Teatro

“Trigo sucio”: Anodina parodia de Weinstein ★★☆☆☆

Eva Isanta y Nancho Novo comparten escenario en el Teatro Reina Victoria
Eva Isanta y Nancho Novo comparten escenario en el Teatro Reina Victoria. Pentación

Autor: David Mamet (versión de Bernabé Rico). Director: Juan Carlos Rubio. Intérpretes: Nancho Novo, Eva Isanta, Fernando Ramallo y Candela Serrat. Teatro Reina Victoria, Madrid. Hasta el 4 de julio.

Me comentaba hace poco un amigo que también se dedica a estas cosas del teatro, y cuyo criterio tengo siempre en alta estima, que había visto la última obra de David Mamet en Londres, protagonizada nada menos que por John Malkovich, y le había parecido flojísima. Ferviente admirador del dramaturgo como soy, me resistía a creerlo; tanto más cuanto que sabía que en Madrid la iba a estrenar inminentemente el tándem formado por Juan Carlos Rubio y Bernabé Rico, el mismo que había traído anteriormente, y había puesto en escena con tanto acierto, otras joyas del autor estadounidense como “Razas” o “Muñeca de porcelana”. Así que, una vez estrenada, acudí a verla en cuanto pude con un inmaculado entusiasmo que solo fue quebrándose a medida que la función avanzaba. Por desgracia, no se había equivocado mi amigo: desde luego, no está a la altura a la que nos tiene acostumbrados el dramaturgo, ni mucho menos, esta sátira sobre un zafio y soberbio productor de cine que satisface todos sus instintos y caprichos, sin escrúpulos de ninguna clase, a golpe de talonario, manipulación y chantaje.

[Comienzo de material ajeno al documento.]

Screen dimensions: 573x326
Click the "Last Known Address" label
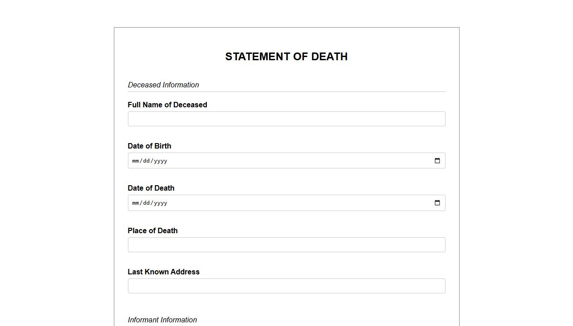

El principal problema es que el protagonista –un trasunto del archiconocido Harvey Weinstein– aparece ya excesivamente caricaturizado desde el inicio; y esa “deformación” es incompatible con la complejidad psicológica y racional que Mamet concede habitualmente a sus personajes y que determina, casi siempre, el curso de la acción en sus obras. Como consecuencia, aquí no hay más evolución dramática que la que marcan algunos acontecimientos previsibles, y ya prefijados por el autor, en una trama demasiado sencilla y convencional. Pasa poco y todo se ve venir.

Lo mejor

Afortunadamente, la versión es concisa y la función no sé hace larga, como uno podría temer.

Lo peor

No funciona el contraste entre el protagonista, tratado como un figurón, y el dramatismo del resto de personajes.